During his latest trip to Iowa, Beto O’Rourke emphasized how the federal government should redirect its focus to the needs of individual Americans.
On the trip, the former Texas congressman pointed out failings like the country’s lack of gun control and the unchecked spread of the opioid epidemic. He also noted the through line between America’s varying issues: special interest groups.
Lobbying, Special Interest Influence
When he visited the Iowa Harm Reduction Coalition in Cedar Rapids, a group working to help Iowans with drug addictions, O’Rourke acknowledged how pharmaceutical lobbyists helped fuel the drug crisis in America.
“Why have we not taken action as a country against these pharmaceutical corporations, despite the hundreds of thousands who have died as a result of their marketing and their failure to disclose the consequences of opioid use?” he asked.
O’Rourke connected that to the broader influence interest groups enjoy in the federal government.
“They’re able to purchase access and influence and, increasingly, outcomes, when it comes to public policy and legislation and our elections,” he said.
As president, O’Rourke said he would champion policies preventing federal officeholders and candidates from taking money from special interests. He said it was crucial to achieving any of the policy goals presidential candidates discuss in an effort to make a better nation for its people.
“It is only then that there is something approaching a level playing field and where the average American has a true voice in their government,” O’Rourke said.
The Commitment And The Field
The Democratic primary field is full of promises to avoid or reject special interest lobbying groups, Political Action Committees and big money donors.
Many candidates also have addressed how those groups influence politics in Washington, D.C. Anti-corruption plans are common, too.
Since he announced his candidacy in March, O’Rourke has been one of the candidates to take the anti-PAC pledge.
Shortly after he launched his campaign, when confronted at an event in New Hampshire about receiving money from coal lobbyists, O’Rourke said he would return the check his campaign received.

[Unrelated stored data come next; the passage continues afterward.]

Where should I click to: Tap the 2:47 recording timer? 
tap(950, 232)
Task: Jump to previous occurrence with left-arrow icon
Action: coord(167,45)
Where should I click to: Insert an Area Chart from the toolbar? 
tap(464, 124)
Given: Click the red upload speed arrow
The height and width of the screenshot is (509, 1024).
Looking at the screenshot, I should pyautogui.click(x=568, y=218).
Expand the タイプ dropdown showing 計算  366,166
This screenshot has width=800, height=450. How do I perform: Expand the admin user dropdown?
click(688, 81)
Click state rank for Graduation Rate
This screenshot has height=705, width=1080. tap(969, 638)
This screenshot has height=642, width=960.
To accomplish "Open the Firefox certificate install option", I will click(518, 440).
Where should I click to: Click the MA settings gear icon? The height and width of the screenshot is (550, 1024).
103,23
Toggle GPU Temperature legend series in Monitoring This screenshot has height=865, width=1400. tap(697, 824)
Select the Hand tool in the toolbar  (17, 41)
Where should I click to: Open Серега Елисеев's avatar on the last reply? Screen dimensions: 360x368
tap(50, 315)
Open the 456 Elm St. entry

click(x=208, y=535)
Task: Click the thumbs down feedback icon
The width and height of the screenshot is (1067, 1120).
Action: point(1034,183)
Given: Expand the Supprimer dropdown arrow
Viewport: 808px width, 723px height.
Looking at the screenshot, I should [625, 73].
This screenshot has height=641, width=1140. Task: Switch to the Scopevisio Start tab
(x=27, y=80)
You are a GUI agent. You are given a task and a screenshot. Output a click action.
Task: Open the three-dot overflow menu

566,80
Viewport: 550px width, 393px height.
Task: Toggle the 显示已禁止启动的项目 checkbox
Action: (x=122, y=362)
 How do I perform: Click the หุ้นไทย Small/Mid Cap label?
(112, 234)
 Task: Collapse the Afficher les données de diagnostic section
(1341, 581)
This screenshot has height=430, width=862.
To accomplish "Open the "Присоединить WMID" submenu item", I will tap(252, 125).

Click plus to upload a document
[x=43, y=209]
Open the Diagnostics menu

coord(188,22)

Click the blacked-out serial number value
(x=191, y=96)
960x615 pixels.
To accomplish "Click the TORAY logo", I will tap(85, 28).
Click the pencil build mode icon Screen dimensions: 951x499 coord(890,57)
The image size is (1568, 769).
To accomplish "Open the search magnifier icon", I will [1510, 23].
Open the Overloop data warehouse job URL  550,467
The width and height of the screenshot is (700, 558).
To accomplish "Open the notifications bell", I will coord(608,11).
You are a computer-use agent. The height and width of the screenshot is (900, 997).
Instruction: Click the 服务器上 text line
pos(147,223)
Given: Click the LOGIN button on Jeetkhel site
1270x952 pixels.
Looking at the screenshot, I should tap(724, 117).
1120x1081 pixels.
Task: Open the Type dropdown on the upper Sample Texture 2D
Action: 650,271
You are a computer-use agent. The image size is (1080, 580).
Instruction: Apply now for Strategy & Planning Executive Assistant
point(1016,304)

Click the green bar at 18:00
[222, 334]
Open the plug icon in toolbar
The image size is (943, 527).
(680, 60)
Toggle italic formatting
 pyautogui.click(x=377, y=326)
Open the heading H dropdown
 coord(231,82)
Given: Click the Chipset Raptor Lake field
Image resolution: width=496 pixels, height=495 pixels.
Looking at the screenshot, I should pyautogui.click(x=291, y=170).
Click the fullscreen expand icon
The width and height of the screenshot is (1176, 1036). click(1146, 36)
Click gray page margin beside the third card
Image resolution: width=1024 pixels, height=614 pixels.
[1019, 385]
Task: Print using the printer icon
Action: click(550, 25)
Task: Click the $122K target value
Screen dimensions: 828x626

During his trip to Iowa, the former representative repeated that commitment.
“I’m not gonna take any PAC money at all because I don’t want there to be any real or perceived conflict of interest or conflict in what my focus and priorities are,” O’Rourke said. “They’re going to be with people in meetings just like this one or at Cornell College.”
During his event in Mount Vernon, O’Rourke gave some remarks before answering questions from the audience. After the event, he spent time taking pictures and talking to people one-on-one.
Beyond Dark Money
O’Rourke wants to look for Supreme Court justices who support every American’s civil rights regardless of race, gender identity, sex or sexual orientation. That criteria includes support for Roe v. Wade, he said, and guarding against corporations influencing the government.
“We want to make sure that we have the best possible jurists serving on the Supreme Court,” he said. “I think it might be nice to look outside of the usual places to find those people and to make sure that the court looks like America and represents the lived experiences of our fellow Americans.”
Because of how much a Supreme Court decision can matter, O’Rourke said he’s taking that question seriously.
“They have the most consequential decisions, not just in this generation, but every generation that follows, coming up before them,” he said. “So, this election matters that much more.”
In light of concerns the government’s priorities have shifted away from everyday Americans during the Trump Administration, O’Rourke said there’s a clear path forward.
“I think that if we’re going to get our democracy back, we have to be very clear that it has to be returned to the people.”